Description of the task |
Give again, without any change, the stretch of the listing from its start through the line that contains "coord(158,399)".

-- Begin --

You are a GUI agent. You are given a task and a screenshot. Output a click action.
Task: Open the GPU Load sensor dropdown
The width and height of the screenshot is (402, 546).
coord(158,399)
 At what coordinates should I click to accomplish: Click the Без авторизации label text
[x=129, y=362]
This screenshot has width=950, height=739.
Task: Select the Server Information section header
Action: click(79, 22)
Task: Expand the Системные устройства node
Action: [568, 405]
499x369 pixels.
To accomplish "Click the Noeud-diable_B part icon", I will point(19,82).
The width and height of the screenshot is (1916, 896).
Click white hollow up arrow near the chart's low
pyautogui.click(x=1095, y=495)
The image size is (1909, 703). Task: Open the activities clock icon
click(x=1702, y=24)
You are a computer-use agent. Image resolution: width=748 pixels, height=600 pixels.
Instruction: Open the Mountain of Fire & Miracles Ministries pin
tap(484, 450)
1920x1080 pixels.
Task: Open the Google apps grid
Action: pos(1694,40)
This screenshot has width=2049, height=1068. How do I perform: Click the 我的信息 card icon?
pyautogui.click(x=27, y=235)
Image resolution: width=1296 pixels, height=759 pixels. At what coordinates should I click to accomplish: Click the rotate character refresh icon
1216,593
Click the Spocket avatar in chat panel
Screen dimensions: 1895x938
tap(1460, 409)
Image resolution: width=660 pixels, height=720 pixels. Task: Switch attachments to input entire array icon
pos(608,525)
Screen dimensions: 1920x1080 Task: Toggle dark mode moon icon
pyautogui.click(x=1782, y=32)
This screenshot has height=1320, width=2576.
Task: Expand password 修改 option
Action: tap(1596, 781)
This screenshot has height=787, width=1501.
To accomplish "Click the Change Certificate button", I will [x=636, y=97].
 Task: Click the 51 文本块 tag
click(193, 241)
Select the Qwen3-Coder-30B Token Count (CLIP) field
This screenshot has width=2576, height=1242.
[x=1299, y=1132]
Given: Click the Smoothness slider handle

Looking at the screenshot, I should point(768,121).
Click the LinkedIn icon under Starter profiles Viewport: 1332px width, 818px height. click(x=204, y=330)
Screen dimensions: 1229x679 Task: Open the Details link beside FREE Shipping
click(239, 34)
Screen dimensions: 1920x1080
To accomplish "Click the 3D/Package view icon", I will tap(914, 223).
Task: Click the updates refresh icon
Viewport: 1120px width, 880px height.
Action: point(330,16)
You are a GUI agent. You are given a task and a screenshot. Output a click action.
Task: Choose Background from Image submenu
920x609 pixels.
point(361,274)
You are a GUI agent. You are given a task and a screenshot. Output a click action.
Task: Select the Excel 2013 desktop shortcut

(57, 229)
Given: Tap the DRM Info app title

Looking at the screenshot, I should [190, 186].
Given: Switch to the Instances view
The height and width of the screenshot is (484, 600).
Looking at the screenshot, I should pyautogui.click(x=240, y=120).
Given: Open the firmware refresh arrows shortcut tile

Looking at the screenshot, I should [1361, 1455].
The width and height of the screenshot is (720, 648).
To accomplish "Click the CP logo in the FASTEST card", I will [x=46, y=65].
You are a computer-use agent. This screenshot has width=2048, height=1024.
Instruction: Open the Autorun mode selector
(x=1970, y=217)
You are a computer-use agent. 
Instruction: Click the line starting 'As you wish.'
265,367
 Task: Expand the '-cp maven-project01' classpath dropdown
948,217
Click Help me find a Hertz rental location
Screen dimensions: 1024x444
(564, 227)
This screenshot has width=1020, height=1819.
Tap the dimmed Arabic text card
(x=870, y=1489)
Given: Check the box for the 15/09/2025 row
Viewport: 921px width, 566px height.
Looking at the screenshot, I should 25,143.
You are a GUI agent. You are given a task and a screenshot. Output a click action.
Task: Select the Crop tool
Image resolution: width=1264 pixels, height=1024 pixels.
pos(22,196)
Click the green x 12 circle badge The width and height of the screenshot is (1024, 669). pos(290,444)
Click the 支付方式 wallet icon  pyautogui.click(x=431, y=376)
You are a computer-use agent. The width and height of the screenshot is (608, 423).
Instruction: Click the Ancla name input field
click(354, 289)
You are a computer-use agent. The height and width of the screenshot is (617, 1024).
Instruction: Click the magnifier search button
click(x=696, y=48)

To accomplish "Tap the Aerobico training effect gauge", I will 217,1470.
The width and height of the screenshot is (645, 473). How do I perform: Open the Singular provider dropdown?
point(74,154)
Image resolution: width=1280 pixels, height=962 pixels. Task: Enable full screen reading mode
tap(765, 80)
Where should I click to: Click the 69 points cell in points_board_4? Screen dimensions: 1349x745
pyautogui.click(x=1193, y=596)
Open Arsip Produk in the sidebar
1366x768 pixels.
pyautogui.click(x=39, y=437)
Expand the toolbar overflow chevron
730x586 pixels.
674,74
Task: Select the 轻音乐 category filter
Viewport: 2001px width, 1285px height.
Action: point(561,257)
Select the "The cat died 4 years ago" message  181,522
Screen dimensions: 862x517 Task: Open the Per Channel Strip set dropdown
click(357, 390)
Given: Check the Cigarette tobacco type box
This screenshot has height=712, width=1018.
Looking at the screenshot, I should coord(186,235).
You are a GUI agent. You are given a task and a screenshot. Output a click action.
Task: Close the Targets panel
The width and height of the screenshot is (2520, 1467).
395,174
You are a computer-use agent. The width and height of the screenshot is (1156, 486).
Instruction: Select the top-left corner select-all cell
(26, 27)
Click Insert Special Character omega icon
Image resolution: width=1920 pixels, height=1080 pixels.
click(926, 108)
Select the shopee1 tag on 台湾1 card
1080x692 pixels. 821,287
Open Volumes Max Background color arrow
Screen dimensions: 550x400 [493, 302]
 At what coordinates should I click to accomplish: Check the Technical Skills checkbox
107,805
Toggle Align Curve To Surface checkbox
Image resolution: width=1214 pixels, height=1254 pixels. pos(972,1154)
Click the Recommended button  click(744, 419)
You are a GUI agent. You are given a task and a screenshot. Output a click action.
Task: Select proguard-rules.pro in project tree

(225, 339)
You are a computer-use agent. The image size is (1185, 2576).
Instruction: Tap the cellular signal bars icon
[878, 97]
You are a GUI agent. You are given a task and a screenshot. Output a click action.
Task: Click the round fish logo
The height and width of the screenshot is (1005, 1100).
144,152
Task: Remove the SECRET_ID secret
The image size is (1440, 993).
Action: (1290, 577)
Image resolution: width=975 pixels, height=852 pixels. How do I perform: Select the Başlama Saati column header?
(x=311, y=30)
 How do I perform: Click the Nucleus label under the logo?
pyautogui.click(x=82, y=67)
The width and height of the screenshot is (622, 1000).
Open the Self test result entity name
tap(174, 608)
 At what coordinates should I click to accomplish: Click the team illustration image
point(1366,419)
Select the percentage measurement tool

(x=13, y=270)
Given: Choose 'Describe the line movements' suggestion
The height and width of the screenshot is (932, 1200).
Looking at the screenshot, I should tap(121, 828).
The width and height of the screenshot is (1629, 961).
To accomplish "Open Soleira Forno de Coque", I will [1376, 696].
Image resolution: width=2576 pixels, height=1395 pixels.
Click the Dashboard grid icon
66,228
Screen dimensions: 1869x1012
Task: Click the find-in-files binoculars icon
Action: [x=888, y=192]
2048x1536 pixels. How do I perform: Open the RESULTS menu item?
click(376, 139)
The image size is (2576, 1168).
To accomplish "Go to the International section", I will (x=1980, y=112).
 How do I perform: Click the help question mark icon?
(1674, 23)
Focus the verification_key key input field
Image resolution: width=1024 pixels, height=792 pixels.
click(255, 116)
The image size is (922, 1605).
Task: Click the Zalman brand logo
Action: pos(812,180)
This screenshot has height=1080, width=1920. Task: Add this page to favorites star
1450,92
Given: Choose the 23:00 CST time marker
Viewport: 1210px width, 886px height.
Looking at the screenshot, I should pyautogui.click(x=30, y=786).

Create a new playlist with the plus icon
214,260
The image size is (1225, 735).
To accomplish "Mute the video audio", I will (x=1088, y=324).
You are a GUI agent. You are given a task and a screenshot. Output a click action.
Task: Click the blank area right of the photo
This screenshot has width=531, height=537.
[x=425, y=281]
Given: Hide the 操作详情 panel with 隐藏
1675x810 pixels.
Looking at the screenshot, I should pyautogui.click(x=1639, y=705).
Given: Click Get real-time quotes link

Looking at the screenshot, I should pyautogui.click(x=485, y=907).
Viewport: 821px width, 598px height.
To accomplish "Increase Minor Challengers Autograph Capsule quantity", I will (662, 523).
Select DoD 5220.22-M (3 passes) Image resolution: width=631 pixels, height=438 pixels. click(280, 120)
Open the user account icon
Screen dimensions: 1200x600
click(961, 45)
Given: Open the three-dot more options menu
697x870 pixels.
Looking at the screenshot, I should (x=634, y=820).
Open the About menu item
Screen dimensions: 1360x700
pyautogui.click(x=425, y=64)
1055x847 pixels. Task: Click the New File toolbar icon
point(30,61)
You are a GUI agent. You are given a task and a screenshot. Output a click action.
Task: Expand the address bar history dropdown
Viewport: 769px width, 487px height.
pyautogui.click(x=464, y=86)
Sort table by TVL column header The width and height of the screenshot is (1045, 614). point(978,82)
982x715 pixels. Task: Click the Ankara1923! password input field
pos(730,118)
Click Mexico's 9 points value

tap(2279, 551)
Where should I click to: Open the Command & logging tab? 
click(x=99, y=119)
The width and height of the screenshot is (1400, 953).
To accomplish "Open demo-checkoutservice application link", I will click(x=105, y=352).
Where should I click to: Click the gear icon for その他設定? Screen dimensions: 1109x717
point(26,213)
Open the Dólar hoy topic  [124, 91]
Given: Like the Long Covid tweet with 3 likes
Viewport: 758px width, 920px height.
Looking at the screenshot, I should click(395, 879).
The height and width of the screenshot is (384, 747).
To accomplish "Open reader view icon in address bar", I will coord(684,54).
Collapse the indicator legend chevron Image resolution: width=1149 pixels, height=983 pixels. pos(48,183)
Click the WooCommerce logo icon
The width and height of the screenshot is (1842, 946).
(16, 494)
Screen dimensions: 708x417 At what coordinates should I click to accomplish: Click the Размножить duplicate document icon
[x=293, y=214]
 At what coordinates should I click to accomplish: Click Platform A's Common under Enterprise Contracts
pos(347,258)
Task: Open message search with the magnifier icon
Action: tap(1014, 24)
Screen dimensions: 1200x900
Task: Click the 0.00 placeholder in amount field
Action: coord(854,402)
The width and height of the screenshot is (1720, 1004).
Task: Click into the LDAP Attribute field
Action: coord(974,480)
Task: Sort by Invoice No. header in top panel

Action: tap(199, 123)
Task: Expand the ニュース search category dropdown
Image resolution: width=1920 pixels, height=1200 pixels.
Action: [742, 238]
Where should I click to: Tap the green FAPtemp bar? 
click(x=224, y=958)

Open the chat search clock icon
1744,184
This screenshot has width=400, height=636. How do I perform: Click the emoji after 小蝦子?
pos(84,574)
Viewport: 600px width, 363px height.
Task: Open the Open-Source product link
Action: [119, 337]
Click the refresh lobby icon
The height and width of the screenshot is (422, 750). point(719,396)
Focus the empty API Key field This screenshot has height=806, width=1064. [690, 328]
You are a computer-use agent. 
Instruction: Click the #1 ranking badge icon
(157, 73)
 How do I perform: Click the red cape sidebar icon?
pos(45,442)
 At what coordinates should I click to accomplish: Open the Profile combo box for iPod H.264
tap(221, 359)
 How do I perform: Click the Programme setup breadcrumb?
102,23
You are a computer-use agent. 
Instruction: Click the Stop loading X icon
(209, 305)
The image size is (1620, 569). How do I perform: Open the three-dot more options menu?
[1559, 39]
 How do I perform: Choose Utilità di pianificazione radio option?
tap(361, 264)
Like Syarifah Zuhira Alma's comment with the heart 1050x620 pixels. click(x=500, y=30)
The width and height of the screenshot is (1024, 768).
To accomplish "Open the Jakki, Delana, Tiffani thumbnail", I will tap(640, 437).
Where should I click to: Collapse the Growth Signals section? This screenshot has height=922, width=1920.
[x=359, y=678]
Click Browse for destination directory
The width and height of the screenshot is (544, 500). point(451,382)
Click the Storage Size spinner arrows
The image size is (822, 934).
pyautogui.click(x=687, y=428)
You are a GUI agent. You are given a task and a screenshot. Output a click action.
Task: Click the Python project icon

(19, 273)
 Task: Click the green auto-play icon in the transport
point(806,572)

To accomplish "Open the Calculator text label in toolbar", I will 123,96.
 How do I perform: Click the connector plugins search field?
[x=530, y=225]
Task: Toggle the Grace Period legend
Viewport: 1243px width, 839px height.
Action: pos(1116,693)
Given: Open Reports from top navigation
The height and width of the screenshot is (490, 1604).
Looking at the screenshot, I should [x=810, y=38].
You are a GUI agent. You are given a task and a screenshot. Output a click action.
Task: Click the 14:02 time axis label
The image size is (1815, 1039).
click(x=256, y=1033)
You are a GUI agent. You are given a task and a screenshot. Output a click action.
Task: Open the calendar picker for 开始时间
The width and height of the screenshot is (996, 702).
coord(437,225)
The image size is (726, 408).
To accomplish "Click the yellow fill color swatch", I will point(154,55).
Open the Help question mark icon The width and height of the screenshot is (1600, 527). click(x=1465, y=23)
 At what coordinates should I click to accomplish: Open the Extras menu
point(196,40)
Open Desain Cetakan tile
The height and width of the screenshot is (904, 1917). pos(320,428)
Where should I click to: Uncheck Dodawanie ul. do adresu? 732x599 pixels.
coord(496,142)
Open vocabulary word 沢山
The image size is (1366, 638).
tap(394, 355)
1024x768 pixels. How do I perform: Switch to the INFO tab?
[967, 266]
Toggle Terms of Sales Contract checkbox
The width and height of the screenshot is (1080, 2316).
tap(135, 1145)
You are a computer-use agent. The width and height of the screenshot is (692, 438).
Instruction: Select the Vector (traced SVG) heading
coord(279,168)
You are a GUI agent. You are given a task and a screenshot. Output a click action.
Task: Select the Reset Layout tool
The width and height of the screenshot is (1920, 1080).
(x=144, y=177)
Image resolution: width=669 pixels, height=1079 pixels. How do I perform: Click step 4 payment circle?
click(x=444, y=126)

-- End --

Exercise result |
You are a GUI agent. You are given a task and a screenshot. Output a click action.
Task: Open the GPU Load sensor dropdown
The width and height of the screenshot is (402, 546).
coord(158,399)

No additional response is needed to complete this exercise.